И вот, наконец, дом. Наш дом. Я постучал башмаками о стенку, не столько для того, чтобы счистить снег, а чтоб привычный звук сказал ей, что я здесь, рядом, в двух шагах, в нескольких секундах от нее. Я улыбался, представляя, как Клеманс сейчас готовится встретить меня. Я взялся за щеколду, толкнул дверь. У меня на лице было счастье. Не было больше войны. Не было больше призраков, убитого ребенка. Была только любовь, которую я снова встречу, возьму в свои руки, перед тем как положу ладони на ее живот и почувствую под кожей мое будущее дитя.

И я вошел.

Странная вещь жизнь. Она не предупреждает. Все в ней перемешано, выбора нет, и кровавые мгновенья следуют за минутами благодати. Человек, как маленький камушек на дороге, лежит себе целыми днями на одном месте, и вдруг нога бродяги, случайно наступив на него, отшвыривает его неизвестно куда, без всякого смысла. И что может поделать камушек?

В доме стояла странная тишина, мгновенно стершая мою улыбку. Он показался давным-давно необитаемым. Все вещи были на своих местах, как обычно, но стали более тяжелыми и холодными. И, главное, здесь царило великое молчание, давившее на стены с такой силой, что они, казалось, вот-вот треснут. Я позвал Клеманс, но голос мой потонул в этом молчании. Я почувствовал, что сердце сейчас разорвется. Наверху, у лестницы, дверь в комнату была полуоткрыта. Я сделал два шага. И подумал, что больше не смогу.

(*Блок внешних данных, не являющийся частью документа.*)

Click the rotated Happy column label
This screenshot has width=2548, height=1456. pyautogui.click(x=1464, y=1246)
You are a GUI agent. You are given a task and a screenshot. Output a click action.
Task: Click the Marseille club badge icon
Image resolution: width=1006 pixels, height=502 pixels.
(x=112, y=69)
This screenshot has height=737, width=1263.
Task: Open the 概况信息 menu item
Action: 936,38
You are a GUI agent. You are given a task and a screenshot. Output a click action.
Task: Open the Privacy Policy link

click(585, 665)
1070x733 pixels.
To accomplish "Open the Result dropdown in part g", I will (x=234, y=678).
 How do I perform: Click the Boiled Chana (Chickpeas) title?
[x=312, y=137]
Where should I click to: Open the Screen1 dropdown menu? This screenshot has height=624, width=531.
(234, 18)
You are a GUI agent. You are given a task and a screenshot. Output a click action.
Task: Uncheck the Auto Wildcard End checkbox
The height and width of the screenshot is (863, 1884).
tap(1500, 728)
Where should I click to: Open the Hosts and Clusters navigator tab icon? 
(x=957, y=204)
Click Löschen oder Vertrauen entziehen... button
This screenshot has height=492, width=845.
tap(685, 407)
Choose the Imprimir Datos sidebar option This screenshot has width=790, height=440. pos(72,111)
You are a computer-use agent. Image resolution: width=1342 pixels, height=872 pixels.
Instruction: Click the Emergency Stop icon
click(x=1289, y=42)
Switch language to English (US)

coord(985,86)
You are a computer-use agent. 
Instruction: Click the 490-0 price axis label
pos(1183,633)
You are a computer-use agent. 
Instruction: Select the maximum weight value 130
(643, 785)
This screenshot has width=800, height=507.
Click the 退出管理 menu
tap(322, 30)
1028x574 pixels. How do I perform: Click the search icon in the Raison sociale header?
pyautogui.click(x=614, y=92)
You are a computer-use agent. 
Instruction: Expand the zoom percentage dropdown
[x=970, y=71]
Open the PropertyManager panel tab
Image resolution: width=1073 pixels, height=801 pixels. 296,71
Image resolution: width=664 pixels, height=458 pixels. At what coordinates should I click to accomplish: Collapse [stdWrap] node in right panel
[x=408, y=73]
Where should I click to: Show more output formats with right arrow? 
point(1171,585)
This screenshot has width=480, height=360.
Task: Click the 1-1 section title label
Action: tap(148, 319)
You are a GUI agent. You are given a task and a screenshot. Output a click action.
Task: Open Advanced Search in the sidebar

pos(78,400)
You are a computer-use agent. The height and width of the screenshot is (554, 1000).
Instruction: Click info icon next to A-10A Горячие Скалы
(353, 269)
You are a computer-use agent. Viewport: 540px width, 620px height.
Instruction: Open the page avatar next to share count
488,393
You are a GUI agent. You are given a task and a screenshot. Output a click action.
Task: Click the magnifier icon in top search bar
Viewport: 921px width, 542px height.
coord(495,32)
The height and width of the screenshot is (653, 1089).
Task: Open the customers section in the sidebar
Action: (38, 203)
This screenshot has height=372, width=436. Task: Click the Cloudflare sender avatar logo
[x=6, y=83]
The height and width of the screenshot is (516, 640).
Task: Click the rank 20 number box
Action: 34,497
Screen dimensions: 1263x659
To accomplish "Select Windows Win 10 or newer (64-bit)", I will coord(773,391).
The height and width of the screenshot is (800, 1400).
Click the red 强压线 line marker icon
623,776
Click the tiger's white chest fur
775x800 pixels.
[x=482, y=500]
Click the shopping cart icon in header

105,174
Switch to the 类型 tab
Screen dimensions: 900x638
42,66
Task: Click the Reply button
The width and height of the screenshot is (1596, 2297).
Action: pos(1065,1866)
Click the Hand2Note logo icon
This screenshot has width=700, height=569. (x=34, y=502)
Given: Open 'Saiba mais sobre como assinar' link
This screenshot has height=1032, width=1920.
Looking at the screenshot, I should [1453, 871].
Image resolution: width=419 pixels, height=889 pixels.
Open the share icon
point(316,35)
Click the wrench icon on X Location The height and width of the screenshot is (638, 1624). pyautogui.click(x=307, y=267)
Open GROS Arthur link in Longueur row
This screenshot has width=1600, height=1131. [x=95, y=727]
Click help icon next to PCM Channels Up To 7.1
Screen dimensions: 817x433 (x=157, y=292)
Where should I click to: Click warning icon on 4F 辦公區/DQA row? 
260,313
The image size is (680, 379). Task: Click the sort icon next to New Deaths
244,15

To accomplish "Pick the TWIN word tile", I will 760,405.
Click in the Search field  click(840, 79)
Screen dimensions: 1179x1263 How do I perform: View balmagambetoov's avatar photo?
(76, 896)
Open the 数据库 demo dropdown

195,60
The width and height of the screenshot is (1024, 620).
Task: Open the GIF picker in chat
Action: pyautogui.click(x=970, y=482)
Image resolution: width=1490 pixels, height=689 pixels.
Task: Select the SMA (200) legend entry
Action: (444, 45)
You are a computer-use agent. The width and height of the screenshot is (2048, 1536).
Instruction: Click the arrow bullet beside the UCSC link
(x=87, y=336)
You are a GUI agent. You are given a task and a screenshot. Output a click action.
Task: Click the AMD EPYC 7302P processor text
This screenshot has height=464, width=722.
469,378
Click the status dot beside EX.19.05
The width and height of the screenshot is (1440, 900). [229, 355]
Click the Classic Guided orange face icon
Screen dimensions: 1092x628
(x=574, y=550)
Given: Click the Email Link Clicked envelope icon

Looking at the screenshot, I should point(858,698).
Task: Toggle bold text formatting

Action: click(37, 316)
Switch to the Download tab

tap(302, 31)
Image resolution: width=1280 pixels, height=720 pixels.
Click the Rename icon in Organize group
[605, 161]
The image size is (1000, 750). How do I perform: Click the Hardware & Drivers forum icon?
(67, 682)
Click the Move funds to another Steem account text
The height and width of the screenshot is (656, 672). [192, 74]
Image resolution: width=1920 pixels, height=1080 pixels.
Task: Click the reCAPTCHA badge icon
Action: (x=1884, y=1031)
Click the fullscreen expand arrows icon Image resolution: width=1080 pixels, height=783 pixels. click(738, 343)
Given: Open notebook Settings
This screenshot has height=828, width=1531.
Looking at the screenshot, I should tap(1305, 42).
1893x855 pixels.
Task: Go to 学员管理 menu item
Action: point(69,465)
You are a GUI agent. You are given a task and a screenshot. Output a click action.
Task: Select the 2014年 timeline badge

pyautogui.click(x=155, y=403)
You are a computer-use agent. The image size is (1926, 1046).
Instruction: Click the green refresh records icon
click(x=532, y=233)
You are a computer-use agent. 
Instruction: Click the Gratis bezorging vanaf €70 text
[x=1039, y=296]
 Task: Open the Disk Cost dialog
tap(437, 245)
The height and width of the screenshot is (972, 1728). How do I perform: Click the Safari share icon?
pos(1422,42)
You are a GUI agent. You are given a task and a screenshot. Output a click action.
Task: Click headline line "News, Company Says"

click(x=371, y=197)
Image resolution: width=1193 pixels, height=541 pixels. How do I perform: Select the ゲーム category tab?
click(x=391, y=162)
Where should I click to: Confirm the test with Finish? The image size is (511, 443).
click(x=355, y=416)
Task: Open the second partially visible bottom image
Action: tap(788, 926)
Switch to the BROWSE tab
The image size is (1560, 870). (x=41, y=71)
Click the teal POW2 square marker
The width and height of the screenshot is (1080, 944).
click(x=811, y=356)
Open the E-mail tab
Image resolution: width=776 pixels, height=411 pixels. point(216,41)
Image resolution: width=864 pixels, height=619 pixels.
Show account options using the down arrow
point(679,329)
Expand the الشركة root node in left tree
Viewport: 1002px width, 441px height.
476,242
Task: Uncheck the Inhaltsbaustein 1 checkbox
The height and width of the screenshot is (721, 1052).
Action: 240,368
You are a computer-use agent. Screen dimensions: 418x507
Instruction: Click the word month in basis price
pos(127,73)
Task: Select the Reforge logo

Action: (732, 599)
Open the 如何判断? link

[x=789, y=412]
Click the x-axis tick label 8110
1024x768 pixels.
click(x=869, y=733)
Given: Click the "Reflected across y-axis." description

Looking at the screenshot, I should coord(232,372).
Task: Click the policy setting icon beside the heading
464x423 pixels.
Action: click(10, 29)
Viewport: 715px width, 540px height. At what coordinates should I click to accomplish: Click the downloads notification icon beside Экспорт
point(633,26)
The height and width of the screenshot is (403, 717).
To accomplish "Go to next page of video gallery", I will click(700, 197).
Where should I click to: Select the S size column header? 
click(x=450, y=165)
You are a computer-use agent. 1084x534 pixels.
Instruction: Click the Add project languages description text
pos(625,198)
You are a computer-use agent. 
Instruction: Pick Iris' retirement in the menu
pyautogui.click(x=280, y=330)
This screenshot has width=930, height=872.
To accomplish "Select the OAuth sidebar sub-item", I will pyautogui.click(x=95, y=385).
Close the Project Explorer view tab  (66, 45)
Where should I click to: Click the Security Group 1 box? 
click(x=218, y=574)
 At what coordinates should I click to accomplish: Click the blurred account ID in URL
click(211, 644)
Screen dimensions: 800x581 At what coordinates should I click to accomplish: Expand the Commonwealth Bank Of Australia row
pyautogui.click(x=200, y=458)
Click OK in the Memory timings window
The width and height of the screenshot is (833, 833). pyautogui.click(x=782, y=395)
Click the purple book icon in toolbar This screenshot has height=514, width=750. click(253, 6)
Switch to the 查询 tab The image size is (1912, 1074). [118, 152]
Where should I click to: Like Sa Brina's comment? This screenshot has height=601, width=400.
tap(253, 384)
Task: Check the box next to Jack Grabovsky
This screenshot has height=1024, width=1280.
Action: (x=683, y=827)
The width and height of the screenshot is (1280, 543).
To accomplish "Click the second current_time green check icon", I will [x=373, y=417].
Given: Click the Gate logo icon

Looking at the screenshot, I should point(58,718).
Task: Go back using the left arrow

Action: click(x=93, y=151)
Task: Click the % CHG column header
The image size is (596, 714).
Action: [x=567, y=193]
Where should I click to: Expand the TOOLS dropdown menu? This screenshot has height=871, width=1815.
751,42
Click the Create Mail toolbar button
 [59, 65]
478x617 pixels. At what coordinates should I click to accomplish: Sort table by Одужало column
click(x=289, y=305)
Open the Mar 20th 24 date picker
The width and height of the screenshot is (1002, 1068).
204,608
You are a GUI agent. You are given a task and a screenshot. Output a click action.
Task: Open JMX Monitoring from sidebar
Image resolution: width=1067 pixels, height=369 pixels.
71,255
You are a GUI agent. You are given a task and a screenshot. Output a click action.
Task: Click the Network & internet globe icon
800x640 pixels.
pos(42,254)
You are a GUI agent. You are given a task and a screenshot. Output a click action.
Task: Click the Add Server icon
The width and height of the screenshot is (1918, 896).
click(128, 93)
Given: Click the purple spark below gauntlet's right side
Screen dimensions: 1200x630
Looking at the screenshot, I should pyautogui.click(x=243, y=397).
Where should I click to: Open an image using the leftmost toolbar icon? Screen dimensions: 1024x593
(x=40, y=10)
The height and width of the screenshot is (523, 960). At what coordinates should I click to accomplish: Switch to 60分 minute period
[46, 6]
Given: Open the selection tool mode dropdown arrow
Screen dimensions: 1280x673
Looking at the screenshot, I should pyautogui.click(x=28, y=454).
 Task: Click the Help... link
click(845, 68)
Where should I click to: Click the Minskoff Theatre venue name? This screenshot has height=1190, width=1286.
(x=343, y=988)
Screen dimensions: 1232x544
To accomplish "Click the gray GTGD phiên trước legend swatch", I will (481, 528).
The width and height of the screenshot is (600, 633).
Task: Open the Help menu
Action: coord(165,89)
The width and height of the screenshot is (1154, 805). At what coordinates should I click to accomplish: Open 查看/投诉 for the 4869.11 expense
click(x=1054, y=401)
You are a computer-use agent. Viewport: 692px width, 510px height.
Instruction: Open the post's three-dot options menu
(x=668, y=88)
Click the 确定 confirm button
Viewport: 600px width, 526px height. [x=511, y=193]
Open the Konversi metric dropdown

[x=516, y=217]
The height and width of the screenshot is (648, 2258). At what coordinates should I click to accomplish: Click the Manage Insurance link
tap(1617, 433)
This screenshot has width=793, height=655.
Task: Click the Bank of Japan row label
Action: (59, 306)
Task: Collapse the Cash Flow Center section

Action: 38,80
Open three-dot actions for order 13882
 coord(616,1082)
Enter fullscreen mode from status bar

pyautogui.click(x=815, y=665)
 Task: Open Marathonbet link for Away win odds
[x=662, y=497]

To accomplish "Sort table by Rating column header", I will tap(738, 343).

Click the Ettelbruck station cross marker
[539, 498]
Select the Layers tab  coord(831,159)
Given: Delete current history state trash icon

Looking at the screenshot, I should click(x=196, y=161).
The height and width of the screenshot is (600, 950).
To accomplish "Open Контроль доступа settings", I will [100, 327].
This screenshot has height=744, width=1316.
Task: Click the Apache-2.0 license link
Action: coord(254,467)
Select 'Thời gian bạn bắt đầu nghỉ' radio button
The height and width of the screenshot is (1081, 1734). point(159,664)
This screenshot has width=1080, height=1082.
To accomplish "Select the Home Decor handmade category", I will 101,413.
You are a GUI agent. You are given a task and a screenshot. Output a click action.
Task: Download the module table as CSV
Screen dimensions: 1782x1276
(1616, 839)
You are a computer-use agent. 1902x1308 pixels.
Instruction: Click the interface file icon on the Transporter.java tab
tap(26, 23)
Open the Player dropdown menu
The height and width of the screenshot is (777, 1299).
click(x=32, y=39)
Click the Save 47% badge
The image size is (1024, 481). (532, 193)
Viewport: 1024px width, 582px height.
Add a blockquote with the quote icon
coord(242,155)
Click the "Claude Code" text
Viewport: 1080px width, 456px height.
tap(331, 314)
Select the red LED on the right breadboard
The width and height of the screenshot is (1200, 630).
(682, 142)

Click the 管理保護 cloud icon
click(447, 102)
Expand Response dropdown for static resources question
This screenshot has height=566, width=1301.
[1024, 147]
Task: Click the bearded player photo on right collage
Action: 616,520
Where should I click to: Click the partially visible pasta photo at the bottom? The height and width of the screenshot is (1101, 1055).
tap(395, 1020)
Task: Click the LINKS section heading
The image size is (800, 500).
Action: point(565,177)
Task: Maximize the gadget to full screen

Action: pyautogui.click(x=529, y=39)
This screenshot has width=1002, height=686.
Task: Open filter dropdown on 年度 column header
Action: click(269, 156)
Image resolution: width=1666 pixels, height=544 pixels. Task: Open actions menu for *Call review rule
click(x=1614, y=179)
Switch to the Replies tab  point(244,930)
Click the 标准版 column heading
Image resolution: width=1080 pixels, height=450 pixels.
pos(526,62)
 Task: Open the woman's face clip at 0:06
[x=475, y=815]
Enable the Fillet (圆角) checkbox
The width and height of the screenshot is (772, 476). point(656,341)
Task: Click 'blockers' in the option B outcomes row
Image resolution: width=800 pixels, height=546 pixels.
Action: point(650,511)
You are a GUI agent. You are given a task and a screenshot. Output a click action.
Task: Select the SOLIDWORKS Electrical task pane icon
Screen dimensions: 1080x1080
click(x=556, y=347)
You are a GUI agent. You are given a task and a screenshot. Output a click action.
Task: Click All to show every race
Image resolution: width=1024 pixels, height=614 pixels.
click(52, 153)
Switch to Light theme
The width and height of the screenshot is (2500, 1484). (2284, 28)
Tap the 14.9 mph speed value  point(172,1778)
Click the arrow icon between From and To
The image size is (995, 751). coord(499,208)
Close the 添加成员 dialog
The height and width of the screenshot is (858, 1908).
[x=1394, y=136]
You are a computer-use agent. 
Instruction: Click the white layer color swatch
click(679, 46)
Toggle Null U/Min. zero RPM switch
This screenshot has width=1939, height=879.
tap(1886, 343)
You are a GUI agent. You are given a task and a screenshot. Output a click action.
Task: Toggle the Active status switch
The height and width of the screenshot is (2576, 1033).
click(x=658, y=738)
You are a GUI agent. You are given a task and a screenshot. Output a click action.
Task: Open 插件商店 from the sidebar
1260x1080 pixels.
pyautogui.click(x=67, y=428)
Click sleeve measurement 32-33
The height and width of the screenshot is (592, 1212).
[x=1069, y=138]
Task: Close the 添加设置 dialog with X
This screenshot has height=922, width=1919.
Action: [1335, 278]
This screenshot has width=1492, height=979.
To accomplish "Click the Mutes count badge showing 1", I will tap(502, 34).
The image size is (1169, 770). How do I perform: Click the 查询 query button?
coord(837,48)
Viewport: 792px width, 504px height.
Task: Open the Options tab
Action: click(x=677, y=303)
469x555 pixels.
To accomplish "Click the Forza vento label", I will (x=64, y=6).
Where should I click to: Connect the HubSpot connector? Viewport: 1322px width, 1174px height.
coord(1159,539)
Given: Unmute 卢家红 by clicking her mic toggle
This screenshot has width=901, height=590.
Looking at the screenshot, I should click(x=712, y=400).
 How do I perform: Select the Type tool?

Не помню, в каком порядке все происходило, ни времени, ни своих действий. Клеманс лежала на кровати, лоб ее был бледным, а губы еще бледнее. Она потеряла много крови. Ее руки сжимали живот, как будто она пыталась выдавить из себя на свет то, что столько месяцев носила.

Вокруг нее царил страшный беспорядок, он говорил о том, что она пыталась сделать, о ее падениях, ее усилиях. Ей не удалось открыть окно, чтобы позвать на помощь, и она не решилась спуститься по лестнице из страха упасть и потерять ребенка. Кончилось тем, что она легла на кровать, на это ложе битвы и ранений. Дышала она ужасающе медленно, и щеки у нее были чуть теплые. Цвет лица — как у умирающей. Я прижался к ее губам своими, звал ее по имени, кричал, взял в ладони ее лицо, бил по щекам, дышал в ее рот. Я не думал о ребенке, я думал только о ней. Я тоже попытался открыть окно, но ручка осталась в моих пальцах. Тогда я ударил кулаком в стекло, разбил его, порезался, моя кровь смешалась с ее, я кричал, орал на всю улицу, выл, как собака, с яростью животного, которое мучат. Открылись двери, окна. Я упал на пол. Упал и падаю до сих пор. Живу только в этом падении. Всегда.